Entry into the country is contingent on a person being able to provide proof that they are vaccinated against Covid-19 or that they are able to prove that they do not have it, presumably with a negative Covid-19 test no older than 72 hours upon arrival.
In addition, the quarantine requirement for most people has been removed.
As for the vaccines that people must provide proof of having, the following are accepted by Spanish authorities: Pfizer-BioNTech, Moderna, AstraZeneca, Johnson & Johnson, Sinopharm, and Sinovac.
Travelers will need to provide proof that they were vaccinated at least 14 days prior to arrival. For non-vaccinated travelers who have recovered from Covid-19, they will need to provide proof that they have recovered from the virus within 180 days of arrival. Certificates of proof can be written in English, Spanish, French, or German.

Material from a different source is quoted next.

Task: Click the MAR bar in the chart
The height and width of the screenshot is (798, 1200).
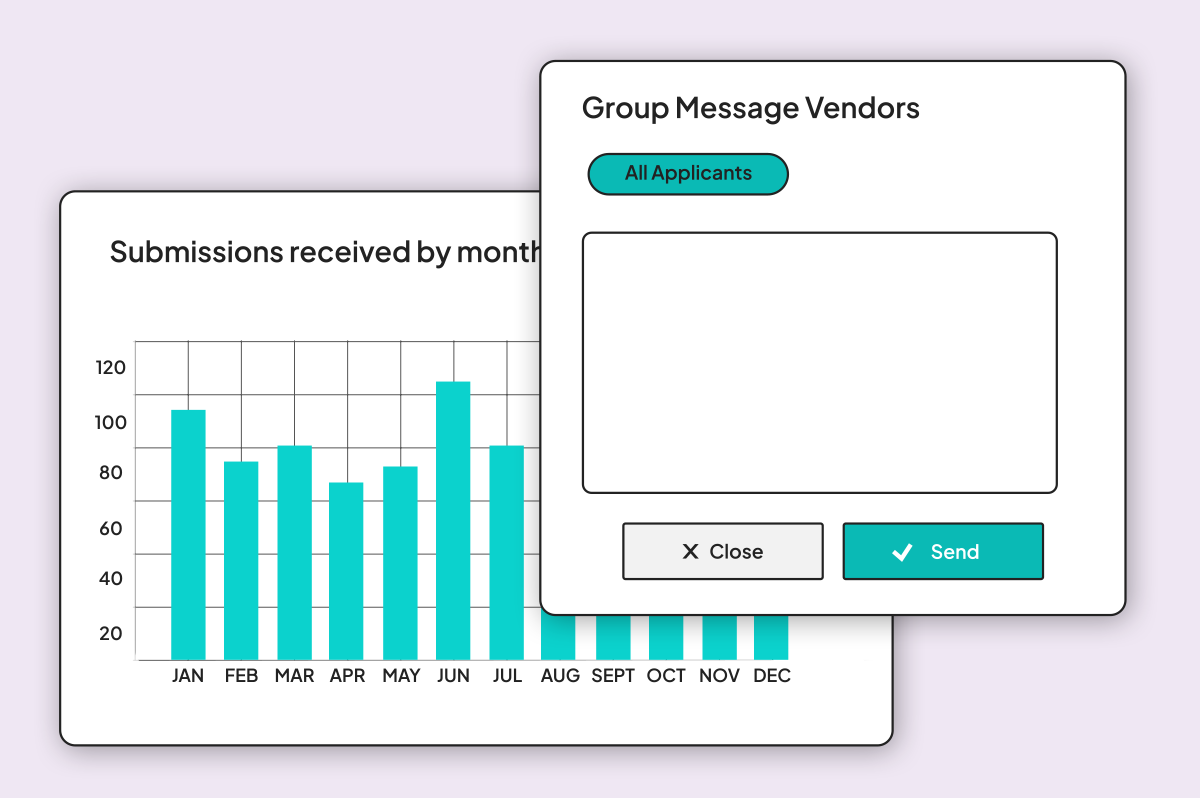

In addition to the opening of their air and land borders, Spain is also allowing for cruise ships full of tourists to enter Spanish ports after nearly 15 months of cruise lines being banned in the country.

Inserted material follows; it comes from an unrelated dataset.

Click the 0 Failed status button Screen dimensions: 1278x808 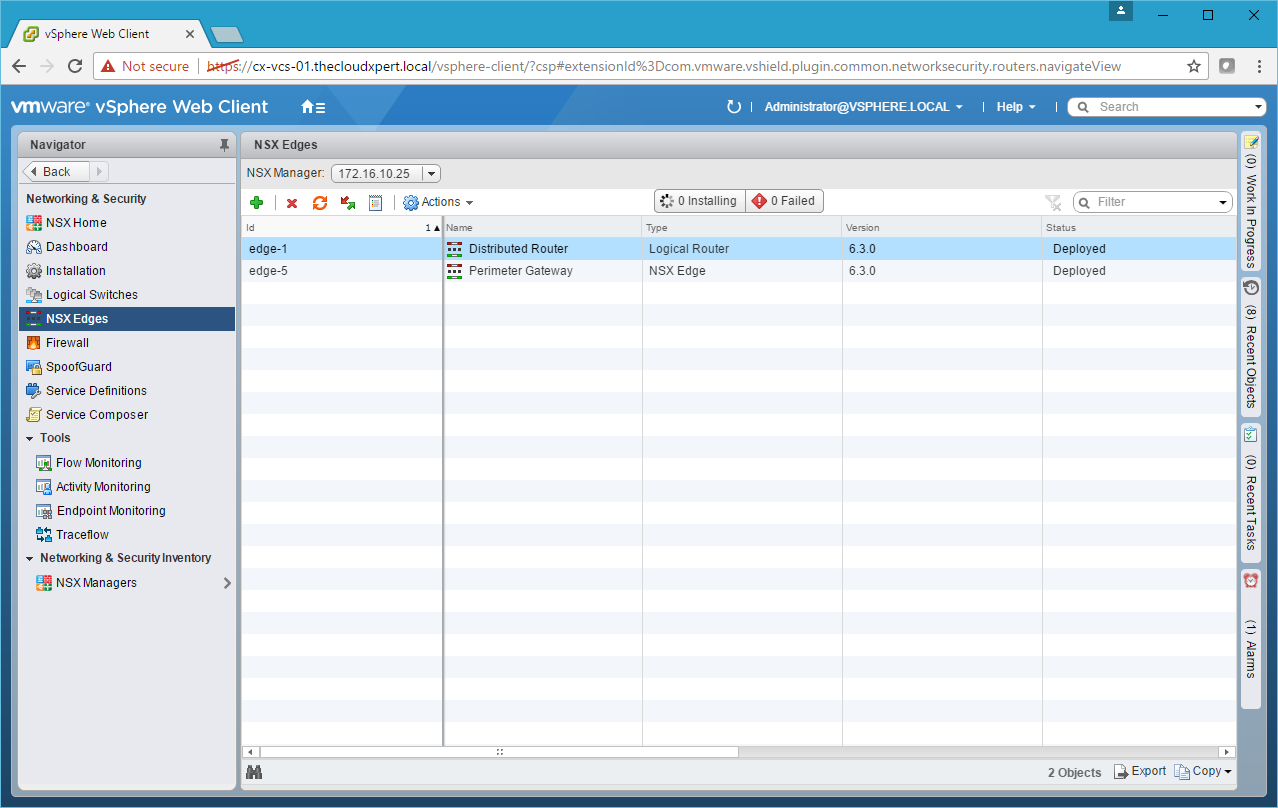pyautogui.click(x=784, y=201)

Nationalities that are still barred from entering Spain for non-essential purposes include Brazil, India, and South Africa, due to Spanish authorities’ concerns over new variants of Covid-19 developing there.

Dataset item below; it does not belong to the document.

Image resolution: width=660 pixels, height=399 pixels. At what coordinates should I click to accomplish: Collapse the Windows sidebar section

Spain’s actions could mark the beginning of a larger re-opening of tourism to the Schengen Area and European Union, as most Member States are now looking for viable solutions to allow themselves to open up once again.
Spain is one of the first Member States to begin implementing the EU Digital Covid-19 Certificate, which is expected to be fully implemented on 1 July 2021.
The same documents needed to enter Spain under their current updated rules are required to obtain the Digital Covid-19 Certificate.
Spanish authorities are hoping to welcome in 14.5 million to 15.5 million travelers between July and September 2021. This number is roughly 40% of what the country welcomed in during 2019 in the same period, however, it is a steep rise from the numbers allowed to visit in 2020.
As travel and tourism is one of Spain’s main industries, the sector accounted for more than 12% of the country’s gross domestic product (GDP) in 2019.
One major hurdle that Spain could face is the number of United Kingdom citizens that might actually visit the country. The UK contributes more tourists to Spain than any other country, however, UK citizens returning home from Spain are still obligated to undergo quarantine.
This requirement is expected to be waved after some time as the rest of Europe slowly begins to get back on their feet for travel and tourism.